As Nick recalls the disruptive, corrupt lifestyle of the East compared to the Mid-West, he recalls West Egg especially. Nick compares the egg to his “fantastic dreams,” perhaps suggesting that all of it’s inhabitants were not real, but simply putting up a facade, much as dreams have the ability to seem real, yet are not.
By comparing West Egg to a night scene created by “El Greco,” a Greek-born, spanish renaissance artist of the 14th and 15th century, Nick once again alludes to his belief that the East, and West Egg in particular, is simply a facade of the American Dream. The houses are described as “conventional” and “grotesque,” suggesting that they supply for the need of shelter, yet take on the unnatural facade of the East as its inhabitants attempt to attain their American Dream through false materialism.
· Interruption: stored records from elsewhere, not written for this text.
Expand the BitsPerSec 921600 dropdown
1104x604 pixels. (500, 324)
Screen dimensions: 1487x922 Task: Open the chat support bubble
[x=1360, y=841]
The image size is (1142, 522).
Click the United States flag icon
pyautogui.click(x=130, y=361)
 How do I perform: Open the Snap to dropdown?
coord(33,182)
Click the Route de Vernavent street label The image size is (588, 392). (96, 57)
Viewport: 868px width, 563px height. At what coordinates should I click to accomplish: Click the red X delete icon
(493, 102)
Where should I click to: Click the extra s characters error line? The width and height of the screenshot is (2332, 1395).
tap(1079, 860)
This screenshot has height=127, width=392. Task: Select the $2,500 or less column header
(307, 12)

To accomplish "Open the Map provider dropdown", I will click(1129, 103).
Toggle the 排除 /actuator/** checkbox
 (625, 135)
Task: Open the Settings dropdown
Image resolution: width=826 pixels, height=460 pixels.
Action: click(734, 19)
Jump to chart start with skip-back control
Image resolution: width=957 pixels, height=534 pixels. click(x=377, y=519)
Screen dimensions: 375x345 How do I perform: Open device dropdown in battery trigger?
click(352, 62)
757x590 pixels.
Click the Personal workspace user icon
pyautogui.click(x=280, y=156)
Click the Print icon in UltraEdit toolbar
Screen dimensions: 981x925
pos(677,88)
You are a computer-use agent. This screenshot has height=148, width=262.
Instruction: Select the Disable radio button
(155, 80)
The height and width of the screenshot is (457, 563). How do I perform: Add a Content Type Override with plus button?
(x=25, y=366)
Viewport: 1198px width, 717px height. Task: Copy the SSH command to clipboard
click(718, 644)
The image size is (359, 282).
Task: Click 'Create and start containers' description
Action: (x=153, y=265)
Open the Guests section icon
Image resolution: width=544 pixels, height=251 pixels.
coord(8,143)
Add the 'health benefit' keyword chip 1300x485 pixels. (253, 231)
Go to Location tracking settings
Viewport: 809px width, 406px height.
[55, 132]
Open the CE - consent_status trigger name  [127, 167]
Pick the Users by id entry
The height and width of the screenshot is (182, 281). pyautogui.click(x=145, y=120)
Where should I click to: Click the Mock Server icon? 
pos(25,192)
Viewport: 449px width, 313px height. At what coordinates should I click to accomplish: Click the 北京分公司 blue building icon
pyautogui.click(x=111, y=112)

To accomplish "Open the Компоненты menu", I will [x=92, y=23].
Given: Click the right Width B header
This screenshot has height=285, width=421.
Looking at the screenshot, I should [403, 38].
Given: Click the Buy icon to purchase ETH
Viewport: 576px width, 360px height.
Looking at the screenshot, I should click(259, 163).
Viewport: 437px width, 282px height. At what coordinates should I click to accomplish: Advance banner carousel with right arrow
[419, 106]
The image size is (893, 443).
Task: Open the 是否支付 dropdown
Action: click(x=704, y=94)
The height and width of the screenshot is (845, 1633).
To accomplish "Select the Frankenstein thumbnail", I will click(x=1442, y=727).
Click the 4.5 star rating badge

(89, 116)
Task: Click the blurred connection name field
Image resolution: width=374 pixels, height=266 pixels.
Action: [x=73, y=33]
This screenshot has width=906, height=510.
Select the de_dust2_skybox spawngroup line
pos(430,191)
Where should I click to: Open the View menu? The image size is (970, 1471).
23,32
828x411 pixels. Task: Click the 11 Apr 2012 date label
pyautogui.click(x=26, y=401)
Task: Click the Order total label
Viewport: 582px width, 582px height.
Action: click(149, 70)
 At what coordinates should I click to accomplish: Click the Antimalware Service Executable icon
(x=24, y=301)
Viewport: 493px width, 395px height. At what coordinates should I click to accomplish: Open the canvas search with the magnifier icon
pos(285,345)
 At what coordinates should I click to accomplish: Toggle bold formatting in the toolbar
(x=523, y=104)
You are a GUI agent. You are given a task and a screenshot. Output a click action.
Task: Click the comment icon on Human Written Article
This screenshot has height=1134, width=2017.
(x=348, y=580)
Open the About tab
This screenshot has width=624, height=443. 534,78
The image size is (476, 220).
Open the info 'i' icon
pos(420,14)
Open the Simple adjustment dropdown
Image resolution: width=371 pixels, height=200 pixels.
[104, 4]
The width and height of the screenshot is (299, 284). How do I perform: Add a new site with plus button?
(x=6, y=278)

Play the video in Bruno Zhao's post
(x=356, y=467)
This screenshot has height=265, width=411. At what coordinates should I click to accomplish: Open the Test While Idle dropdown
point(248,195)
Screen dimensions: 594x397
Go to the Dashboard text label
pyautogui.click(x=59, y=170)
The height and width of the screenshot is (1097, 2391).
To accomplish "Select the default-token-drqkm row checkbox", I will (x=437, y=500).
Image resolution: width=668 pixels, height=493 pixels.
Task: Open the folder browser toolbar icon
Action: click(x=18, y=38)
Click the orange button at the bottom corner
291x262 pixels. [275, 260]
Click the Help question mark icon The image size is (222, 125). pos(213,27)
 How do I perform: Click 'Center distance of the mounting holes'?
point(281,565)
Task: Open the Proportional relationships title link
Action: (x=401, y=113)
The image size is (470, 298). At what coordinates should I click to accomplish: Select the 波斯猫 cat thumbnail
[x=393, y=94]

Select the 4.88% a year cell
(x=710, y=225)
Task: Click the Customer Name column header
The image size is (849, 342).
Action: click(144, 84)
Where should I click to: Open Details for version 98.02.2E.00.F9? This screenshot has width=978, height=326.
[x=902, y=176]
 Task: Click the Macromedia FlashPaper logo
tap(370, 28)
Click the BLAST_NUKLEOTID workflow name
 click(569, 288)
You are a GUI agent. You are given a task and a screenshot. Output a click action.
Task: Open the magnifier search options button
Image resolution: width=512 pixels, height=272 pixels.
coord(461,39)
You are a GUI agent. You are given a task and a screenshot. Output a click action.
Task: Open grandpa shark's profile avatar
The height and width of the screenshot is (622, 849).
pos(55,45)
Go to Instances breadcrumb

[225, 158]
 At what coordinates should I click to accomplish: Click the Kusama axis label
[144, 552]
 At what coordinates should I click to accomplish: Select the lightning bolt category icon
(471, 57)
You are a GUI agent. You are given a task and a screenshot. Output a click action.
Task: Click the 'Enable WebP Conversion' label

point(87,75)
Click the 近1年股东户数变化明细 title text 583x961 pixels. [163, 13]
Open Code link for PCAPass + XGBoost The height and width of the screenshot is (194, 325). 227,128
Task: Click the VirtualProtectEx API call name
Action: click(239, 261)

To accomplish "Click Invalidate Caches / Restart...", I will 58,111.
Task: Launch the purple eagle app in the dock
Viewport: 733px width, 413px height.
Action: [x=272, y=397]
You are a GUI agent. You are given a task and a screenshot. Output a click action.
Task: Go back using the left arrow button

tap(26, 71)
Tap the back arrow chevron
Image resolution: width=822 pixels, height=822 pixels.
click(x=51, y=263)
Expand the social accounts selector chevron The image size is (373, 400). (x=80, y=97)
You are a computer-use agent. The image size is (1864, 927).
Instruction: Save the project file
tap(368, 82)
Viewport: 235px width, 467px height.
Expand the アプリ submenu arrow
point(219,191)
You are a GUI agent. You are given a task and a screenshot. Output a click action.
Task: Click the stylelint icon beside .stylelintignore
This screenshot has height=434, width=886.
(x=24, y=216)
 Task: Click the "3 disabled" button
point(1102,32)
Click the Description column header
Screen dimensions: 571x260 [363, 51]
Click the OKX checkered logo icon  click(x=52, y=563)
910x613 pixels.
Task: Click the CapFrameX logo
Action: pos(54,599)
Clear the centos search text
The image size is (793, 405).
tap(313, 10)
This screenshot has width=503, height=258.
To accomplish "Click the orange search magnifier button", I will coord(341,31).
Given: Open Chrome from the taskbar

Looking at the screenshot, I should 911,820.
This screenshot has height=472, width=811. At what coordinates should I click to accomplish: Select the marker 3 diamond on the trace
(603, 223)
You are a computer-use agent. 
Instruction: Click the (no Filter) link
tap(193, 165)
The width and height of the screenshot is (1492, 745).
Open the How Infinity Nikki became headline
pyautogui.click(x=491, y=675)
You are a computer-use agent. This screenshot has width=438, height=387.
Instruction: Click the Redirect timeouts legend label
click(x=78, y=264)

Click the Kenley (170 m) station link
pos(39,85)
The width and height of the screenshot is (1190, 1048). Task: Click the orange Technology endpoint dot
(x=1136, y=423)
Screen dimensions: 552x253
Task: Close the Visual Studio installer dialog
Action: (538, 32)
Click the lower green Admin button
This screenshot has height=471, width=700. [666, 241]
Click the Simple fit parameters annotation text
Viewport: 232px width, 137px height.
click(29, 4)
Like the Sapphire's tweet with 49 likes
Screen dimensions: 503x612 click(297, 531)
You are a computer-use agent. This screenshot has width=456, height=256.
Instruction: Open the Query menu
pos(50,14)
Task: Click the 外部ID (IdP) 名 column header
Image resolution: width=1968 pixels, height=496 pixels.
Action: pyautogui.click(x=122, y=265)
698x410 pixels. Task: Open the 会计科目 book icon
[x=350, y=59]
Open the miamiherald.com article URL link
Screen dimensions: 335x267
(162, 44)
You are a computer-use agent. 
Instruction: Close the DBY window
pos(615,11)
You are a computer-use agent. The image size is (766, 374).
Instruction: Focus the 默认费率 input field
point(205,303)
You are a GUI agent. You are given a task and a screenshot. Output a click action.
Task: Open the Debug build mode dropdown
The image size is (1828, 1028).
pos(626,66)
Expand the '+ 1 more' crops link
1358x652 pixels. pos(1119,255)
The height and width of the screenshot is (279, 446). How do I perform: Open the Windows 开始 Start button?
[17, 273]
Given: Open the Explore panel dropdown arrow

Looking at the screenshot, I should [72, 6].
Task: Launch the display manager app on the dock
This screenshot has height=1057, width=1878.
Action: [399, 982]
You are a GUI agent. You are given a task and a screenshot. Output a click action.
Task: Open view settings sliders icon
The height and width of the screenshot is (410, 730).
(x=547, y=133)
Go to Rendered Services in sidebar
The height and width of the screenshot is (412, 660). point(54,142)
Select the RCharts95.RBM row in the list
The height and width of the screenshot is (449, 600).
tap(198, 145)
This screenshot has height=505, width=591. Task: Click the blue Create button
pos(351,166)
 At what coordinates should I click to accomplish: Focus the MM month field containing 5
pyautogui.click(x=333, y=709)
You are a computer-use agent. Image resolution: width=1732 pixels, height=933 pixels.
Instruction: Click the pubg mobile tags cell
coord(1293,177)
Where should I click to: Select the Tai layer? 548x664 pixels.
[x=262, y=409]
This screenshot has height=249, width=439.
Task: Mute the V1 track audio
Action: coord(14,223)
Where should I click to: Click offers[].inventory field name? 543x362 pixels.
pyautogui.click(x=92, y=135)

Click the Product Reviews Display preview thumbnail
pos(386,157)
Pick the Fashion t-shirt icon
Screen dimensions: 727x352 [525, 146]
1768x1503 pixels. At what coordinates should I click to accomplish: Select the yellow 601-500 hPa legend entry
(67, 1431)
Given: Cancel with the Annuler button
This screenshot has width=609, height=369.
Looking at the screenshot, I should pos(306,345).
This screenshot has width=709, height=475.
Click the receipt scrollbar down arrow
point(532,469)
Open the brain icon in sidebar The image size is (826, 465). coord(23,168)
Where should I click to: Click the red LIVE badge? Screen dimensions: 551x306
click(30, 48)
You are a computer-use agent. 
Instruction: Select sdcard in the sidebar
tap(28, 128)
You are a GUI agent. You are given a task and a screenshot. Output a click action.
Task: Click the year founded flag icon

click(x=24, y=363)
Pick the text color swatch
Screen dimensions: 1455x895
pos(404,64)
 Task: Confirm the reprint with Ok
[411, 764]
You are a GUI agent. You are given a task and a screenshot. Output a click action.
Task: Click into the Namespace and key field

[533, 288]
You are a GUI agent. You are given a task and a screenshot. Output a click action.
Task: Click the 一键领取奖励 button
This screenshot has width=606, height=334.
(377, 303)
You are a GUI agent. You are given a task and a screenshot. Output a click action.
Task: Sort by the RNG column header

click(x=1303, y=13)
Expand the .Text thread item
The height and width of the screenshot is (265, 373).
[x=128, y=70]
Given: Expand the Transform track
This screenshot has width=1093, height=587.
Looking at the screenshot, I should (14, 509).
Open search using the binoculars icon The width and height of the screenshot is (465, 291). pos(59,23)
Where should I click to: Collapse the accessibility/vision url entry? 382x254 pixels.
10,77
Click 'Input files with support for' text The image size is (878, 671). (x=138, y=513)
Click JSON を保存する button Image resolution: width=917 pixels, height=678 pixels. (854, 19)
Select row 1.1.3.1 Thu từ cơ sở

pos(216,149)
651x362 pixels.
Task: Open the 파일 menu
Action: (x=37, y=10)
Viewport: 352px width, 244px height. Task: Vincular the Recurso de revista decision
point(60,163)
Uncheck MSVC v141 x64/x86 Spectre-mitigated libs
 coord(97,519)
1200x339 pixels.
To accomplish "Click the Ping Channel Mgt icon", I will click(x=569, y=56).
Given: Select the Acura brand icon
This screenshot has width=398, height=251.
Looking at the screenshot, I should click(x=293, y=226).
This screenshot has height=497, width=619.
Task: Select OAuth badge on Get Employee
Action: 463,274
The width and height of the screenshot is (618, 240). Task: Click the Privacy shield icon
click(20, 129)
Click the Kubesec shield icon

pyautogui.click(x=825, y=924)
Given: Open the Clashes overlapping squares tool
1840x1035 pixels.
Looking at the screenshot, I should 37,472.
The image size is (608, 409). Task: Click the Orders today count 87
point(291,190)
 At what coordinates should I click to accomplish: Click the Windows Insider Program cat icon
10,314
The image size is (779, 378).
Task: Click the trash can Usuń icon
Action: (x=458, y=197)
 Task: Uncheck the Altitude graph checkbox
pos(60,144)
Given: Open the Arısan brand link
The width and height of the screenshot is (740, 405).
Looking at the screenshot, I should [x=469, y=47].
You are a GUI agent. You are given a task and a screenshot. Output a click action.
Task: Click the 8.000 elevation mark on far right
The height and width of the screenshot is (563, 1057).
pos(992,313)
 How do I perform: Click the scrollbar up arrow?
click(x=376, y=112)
The picture suggests what a West Egg house might appear compared to an East Egg house (below)
The imagery of a “sullen, overhanging sky and a lustreless moon” suggest that this is not the natural American Dream, and that nature is depressed.
This is especially true when Nick describes how he imagined the Island as the Dutch arrived:a “flowering island” and a “fresh green breast of the new world,” (180).